Middle East

Chance of two-state solution fading: France on Israeli-Palestinian peace push

A two-state solution to the Israeli-Palestinian conflict may soon be impossible, France said on Friday as it held an international conference to revive the quest for a deal despite Israel's warning that the effort is doomed to failure. 

With US efforts to broker an accord in deep freeze for two years and Washington focused on its November presidential election, France hosted an conference with the aim of breaking the apathy over the impasse and stir new diplomatic momentum.

Palestinians have welcomed the French initiative but Israeli officials have said an international conference will not work and that only direct talks between the old foes can bring peace.

Neither Israel nor the Palestinians were invited to the conference, though the objective is to get them to negotiate after the US elections.

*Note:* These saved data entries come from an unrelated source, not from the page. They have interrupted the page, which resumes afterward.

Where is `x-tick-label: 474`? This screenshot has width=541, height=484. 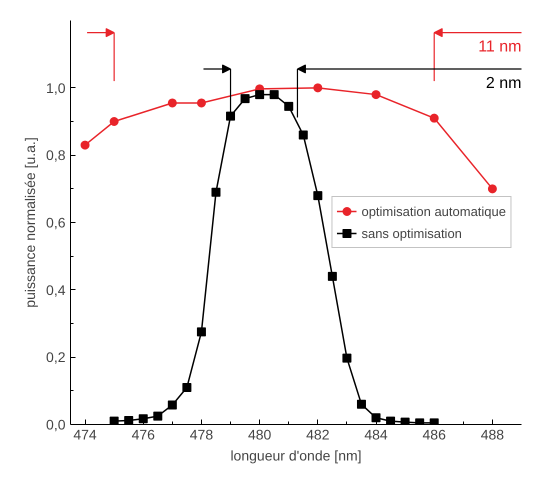 x-tick-label: 474 is located at coordinates (85, 434).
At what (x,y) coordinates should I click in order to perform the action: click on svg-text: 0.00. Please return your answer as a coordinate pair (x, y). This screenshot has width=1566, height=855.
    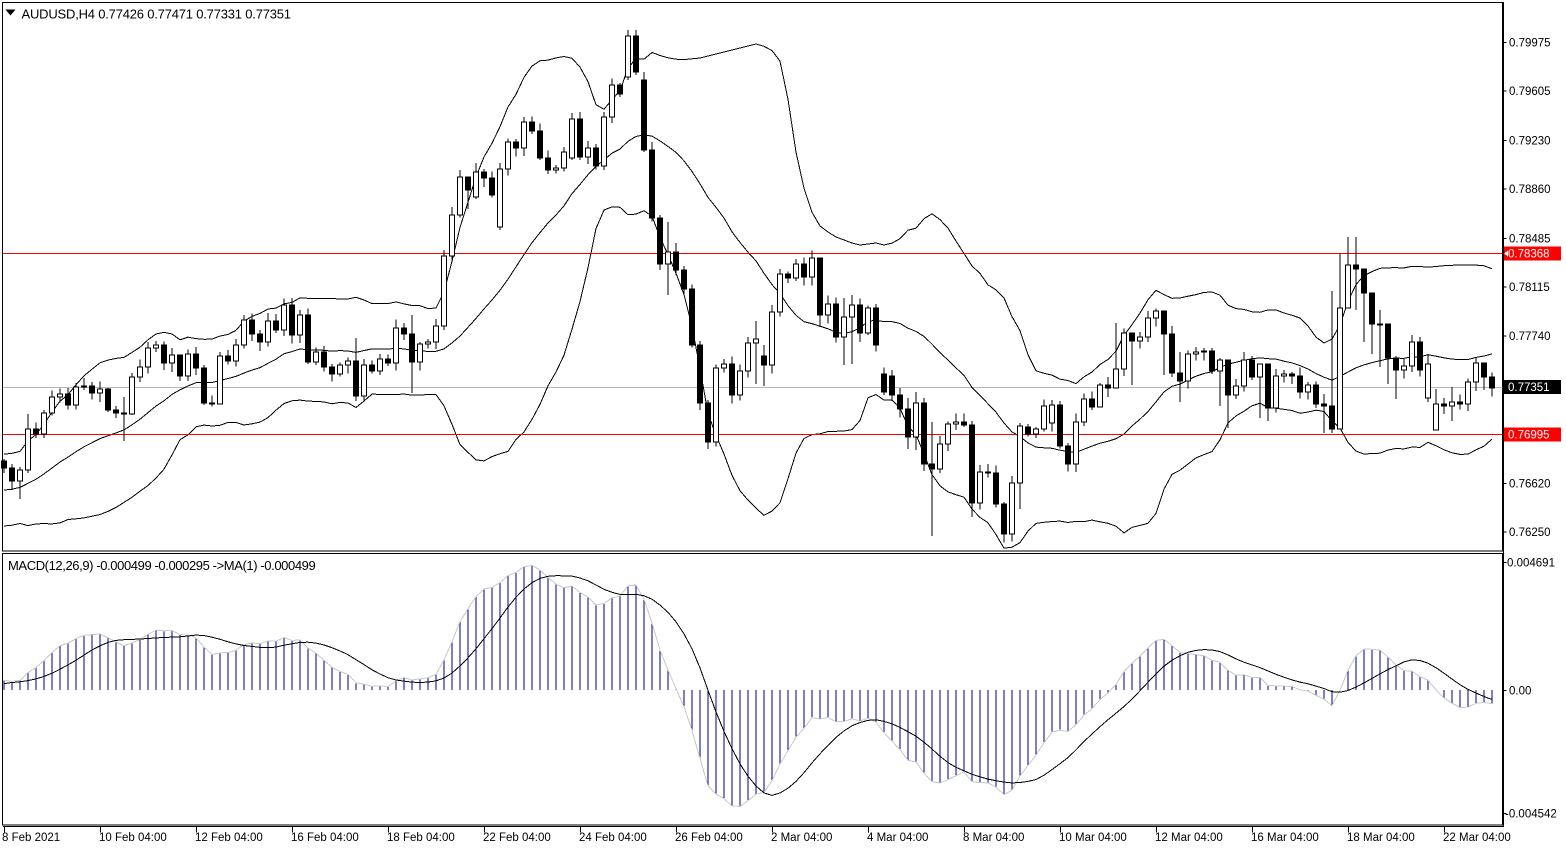
    Looking at the image, I should click on (1520, 692).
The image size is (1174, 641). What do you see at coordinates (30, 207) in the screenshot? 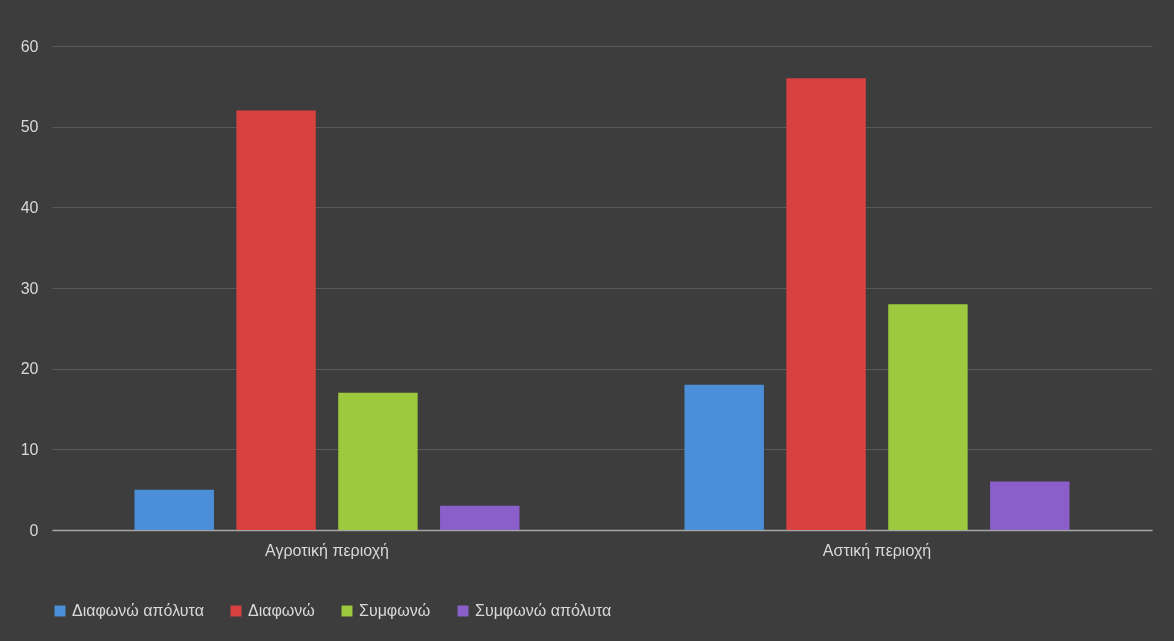
I see `y-tick-label: 40` at bounding box center [30, 207].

"The two-state solution is in serious danger. We are reaching a point of no return where this solution will not be possible," French Foreign Minister Jean-Marc Ayrault told a news conference after convening some 25 ministers mainly from the Arab world, Europe and the United States. 

A final communique said all countries present had reaffirmed the need for a negotiated two-state solution and that direct negotiations between the two sides should be based on existing UN Security Council resolutions.

It warned that the status quo — a lack of headway toward a Palestinian state in territory occupied by Israel since the 1967 Middle East war — was not sustainable.

US Secretary of State John Kerry said the parties had discussed the possibility of convening an international conference by the end of this year, but that direct negotiations between Israelis and Palestinians would be the only way to achieve a solution.

"What today emphasized is we need to find some immediate kinds of steps on the ground that will make a difference," Kerry told reporters. "We need to work with the parties. Everybody agreed today that you can't impose a solution from outside."

Ayrault said the powers wanted work to begin by the end of June on a set of economic incentives and security guarantees to encourage the two sides to resurrect peace talks.

They would also seek ways to break deadlocks that scuttled previous negotiations and look at whether other peace efforts such as a 2002 Arab offer of peace to Israel in exchange for its withdrawal from all occupied land remain viable.

"The Arab peace initiative has all the elements for a final settlement," Saudi Foreign Minister Adel al-Jubeir told reporters, and it could not be watered down to suit Israel. "It is on the table and a solid basis for resolving this long-standing dispute. It provides Israel with a lot of incentives and it's incumbent on the Israelis to accept that."

'Two-state solution' fading: Mogherini 

The European Union's foreign policy chief, Federica Mogherini, said it was the duty of international and regional players to find a breakthrough since the two sides appeared incapable of doing so alone.

Palestinians say continuous Israeli settlement expansion in occupied territory since then has dimmed any prospect for the viable state they seek in the West Bank and Gaza Strip, with a capital in Arab East Jerusalem.

Israel has demanded tighter security measures from the Palestinians and a crackdown on militants who have attacked Israeli civilians or threaten their safety. It also says Jerusalem is Israel's indivisible capital.

The interim 1993 Oslo peace accords were meant to yield a "two state solution" within five years. 

"The policy of settlement expansion and demolitions, violence, and incitement tells us very clearly that the perspective that Oslo opened up is seriously at risk of fading away," Mogherini told reporters.

She said the Middle East Quartet of the EU, Russia, United States and United Nations was finalizing recommendations on what should be done for the two sides to negotiate in good faith.